Datacast

Episode 78: Open-Source Investing and Data Product Management with Julia Schottenstein

Episode Summary

Julia Schottenstein is a Product Manager at dbt Labs, the maker of the popular open-source project dbt. Prior to joining dbt Labs, Julia was an investor at New Enterprise Associates, where she spent her time investing in infrastructure, developer tools, open-source, and data startups. She currently sits on the boards of Sentry and Metabase while being an active angel investor. Julia graduated from Stanford University with degrees in Computer Science and Management Science & Engineering.

Episode Notes

Timestamps

(01:40) Julia shared the differences growing up in New York and moving to San Francisco.
(03:05) Julia discussed her overall undergraduate experience at Stanford — getting dual degrees in Computer Science and Management Science & Engineering_._
(05:40) Julia went over her time as an Investment Banker at Qatalyst Partners — notably working on Microsoft’s acquisition of LinkedIn.
(09:11) Julia talked about her career transition to venture capital — working as an associate investor at New Enterprise Associates.
(10:46) Julia emphasized the importance of getting up-to-speed and forming an investment thesis as a new investor.
(15:05) Julia discussed her Series A investment in Metabase, an open-source business intelligence software project.
(18:36) Julia unpacked her investment(s) in Sentry, an application monitoring platform that helps developers monitor apps in real-time to catch bugs early.
(20:14) Julia explained her investment in the Series B round for Anyscale, an end-to-end computing platform that makes building and managing a scaled application across clouds as easy as developing an app on a single computer.
(23:03) Julia contextualized her investments in the seed round for Datafold, a data observability platform that equips analytics engineers with the tools to address data quality issues.
(24:24) Julia shared typical hiring and go-to-market decisions that companies need to make (depending upon their growth stages and product strategies).
(27:05) Julia mentioned her Metabase application to help investors pick winning open-source startups.
(29:05) Julia rationalized her switch to becoming a product manager at dbt Labs.
(30:34) Julia peeked into the roadmap of dbt Cloud, a hosted service that helps data analysts and engineers productionize dbt deployments.
(33:34) Julia went over an under-invested area and the role of interoperability within the broader data tooling ecosystem.
(37:56) Julia reflected on the difference between being a venture investor and a product manager.
(41:05) Closing segment.

Julia’s Contact Info

dbt’s Resources

Mentioned Content

People

Tristan Handy (Founder and CEO of dbt Labs)
Ali Ghodsi (Co-Creator of Apache Spark, Co-Founder and CEO of Databricks)
Dan Levine (General Partner at Accel Partners)

Book

“Working Backwards: Insights, Stories, and Secrets from Inside Amazon” (by Bill Carr and Colin Bryar)

Notes

My conversation with Julia was recorded back in May 2021. Since the podcast was recorded, a lot has happened at dbt Labs! I’d recommend:

Reading Julia’s recent blog posts on adopting CI/CD and introducing Environment Variables in dbt Cloud.
Watching the talk replays from Coalesce, dbt’s 2nd annual analytics engineering conference
Listening to Season 1 of the Analytics Engineering Podcast, where Julia co-hosts with Tristan Handy to go deep into the hopes, dreams, motivations, and failures of leading data and analytics practitioners.

About the show

Datacast features long-form, in-depth conversations with practitioners and researchers in the data community to walk through their professional journeys and unpack the lessons learned along the way. I invite guests coming from a wide range of career paths — from scientists and analysts to founders and investors — to analyze the case for using data in the real world and extract their mental models (“the WHY and the HOW”) behind their pursuits. Hopefully, these conversations can serve as valuable tools for early-stage data professionals as they navigate their own careers in the exciting data universe.

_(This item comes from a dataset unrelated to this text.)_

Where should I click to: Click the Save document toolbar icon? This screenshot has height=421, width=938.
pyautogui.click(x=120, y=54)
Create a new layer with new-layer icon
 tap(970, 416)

Datacast is produced and edited by James Le. Get in touch with feedback or guest suggestions by emailing khanhle.1013@gmail.com.

Subscribe by searching for Datacast wherever you get podcasts or click one of the links below:

If you’re new, see the podcast homepage for the most recent episodes to listen to, or browse the full guest list.

Episode Transcription

Key Takeaways

Here are highlights from my conversation with Julia:

On New York vs. San Francisco

I am a city kid who grew up in Manhattan and moved out to the West Coast to go to Stanford. My parents had always joked that I’d never come back when I moved out West. Over a decade later, I guess that was true.

I think both New York and San Francisco are different in some ways while similar in others. They are both professionally oriented. There’s a high density of interesting people in both cities. But of course, the sphere of power in New York is finance, and the sphere of power in San Francisco is technology. I enjoy being out in SF both because I’m interested in tech and love the outdoors (which the Bay Area is great for).

On Studying at Stanford

I have always been interested in complex and challenging problems, so I was drawn to engineering. My interest in technology blossomed when I got to Stanford. I found that people in tech are optimists, and they like to paint a future of what the world could be. Being around them excites me.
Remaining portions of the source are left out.